A mixed model with adult blood pressure as the dependent variable and adjustment for sex, migration background, age at onset, current age, observation period, BMI, smoking status, and treatment center (random effect) revealed significant effects of childhood blood pressure (age 6–9.9 years) as evidence for tracking (P <0.000001 for SBP and DBP) (Fig. 1). Elevation of childhood blood pressure by 1 SD increases adult blood pressure Z score by 0.43 (systolic) or 0.38 (diastolic).

In this survey, we followed blood pressure in patients with type 1 diabetes from childhood to young adulthood. Because patients with higher blood pressure in childhood, or even with hypertension, showed elevated blood pressure later in life, early intervention is feasible. The use of blood pressure determinations in patients with diabetes can, therefore, increase the prediction of a future CVD risk from childhood. It has been shown earlier, using ambulatory profiles of 24-h blood pressure, that daytime and nocturnal blood pressure is more pronounced in the course of type 1 diabetes compared with that in healthy control subjects (8). Although we can only imagine the beneficial effects of lowering blood pressure in the hypertensive individuals, preventing the development of atherosclerosis early in life is mandatory because morbidity and mortality of CVD are increased up to 10-fold in patients with type 1 diabetes (9). In our study, blood pressure values correlated significantly with A1C level and BMI Z score, which also exhibit adverse longitudinal changes in patients at risk for CVD (1,10). Similarly, progression of carotid intima-media thickness, a measure of atherosclerosis, is strongly associated with age, blood pressure, and A1C in subjects with type 1 diabetes (1).

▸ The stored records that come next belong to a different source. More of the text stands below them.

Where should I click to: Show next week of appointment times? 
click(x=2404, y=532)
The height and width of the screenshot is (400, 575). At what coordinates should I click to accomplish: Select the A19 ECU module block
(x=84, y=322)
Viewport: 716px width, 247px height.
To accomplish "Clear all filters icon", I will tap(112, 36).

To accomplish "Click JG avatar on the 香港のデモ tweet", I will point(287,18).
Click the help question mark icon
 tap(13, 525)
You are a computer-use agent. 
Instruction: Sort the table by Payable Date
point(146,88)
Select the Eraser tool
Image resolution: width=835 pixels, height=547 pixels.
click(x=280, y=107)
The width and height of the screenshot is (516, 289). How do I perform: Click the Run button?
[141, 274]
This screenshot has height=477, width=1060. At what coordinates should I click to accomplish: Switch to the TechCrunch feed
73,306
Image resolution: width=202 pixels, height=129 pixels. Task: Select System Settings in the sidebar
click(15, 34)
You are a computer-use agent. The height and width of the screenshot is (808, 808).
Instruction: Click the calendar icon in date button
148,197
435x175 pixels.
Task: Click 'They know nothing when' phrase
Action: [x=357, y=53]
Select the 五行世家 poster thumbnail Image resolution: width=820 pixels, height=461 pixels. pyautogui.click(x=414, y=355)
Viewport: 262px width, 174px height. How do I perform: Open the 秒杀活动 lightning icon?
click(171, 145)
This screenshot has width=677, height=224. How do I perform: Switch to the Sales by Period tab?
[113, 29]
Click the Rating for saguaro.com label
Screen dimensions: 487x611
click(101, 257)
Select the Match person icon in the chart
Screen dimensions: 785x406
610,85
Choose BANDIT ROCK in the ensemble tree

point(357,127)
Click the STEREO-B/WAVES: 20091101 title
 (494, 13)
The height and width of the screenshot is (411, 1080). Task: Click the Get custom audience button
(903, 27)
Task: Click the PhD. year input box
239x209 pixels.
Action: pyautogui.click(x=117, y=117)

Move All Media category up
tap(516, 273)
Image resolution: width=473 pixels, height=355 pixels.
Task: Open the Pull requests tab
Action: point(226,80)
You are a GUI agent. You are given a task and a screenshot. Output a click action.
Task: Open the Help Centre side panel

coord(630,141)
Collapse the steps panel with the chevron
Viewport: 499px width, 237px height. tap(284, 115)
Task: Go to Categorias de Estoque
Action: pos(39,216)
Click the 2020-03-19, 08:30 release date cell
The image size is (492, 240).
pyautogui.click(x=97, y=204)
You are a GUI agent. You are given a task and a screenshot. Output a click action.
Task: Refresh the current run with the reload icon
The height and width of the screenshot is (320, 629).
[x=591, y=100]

Moreover, by showing the advantages of having lower blood pressure levels early in life on blood pressure levels in young adulthood, this study provides additional evidence for the importance of monitoring blood pressure as a risk factor in young patients with type 1 diabetes. In conclusion, we need to focus on the early detection of hypertension in children with type 1 diabetes and to study the efficacy of treatment in affected individuals early in life.